## Exercise details
Take every line from the data that has the word "will" in it.

======== Recorded information

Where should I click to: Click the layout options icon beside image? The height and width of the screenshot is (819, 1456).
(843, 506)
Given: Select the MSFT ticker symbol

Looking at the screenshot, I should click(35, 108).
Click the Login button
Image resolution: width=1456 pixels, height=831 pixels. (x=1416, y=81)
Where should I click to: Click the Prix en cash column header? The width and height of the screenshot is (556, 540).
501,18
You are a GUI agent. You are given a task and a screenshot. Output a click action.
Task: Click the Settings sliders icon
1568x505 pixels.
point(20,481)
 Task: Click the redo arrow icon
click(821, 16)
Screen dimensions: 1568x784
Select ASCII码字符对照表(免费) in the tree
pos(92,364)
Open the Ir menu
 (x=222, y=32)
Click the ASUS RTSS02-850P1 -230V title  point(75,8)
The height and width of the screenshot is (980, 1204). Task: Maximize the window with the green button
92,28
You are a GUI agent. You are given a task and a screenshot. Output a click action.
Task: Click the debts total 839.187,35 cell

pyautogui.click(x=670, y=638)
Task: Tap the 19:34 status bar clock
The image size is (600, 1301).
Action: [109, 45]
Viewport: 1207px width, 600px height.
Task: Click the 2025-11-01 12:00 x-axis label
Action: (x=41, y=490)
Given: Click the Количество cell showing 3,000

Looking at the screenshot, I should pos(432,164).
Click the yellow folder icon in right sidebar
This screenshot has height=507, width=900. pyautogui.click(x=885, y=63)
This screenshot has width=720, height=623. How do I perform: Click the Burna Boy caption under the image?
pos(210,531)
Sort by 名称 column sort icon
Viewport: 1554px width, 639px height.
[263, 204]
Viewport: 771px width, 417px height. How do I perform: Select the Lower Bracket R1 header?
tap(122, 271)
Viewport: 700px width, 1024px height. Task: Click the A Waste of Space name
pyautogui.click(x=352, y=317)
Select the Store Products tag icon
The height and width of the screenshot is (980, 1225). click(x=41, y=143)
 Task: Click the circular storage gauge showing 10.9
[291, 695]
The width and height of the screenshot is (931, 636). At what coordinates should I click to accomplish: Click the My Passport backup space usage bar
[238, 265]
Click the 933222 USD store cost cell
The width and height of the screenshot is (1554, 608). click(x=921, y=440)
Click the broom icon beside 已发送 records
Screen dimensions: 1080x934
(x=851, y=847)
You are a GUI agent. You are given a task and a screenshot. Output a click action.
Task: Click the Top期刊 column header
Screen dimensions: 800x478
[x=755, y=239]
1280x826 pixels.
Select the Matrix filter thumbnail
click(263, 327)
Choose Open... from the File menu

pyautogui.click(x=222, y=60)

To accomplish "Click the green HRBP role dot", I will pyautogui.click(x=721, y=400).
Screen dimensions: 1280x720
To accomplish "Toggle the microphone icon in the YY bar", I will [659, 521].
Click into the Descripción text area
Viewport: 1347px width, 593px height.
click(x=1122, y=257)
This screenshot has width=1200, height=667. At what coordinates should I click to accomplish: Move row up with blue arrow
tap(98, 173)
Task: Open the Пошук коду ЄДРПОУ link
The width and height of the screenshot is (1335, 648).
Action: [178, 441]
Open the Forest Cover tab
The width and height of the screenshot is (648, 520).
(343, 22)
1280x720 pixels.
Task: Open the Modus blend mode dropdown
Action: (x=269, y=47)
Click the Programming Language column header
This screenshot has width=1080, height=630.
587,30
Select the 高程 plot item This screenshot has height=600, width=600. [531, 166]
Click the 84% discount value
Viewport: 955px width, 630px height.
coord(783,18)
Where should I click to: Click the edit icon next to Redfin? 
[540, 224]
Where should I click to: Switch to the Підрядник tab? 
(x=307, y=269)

================

## Answer box
To accomplish "Click the green HRBP role dot", I will pyautogui.click(x=721, y=400).
To accomplish "Toggle the microphone icon in the YY bar", I will [659, 521].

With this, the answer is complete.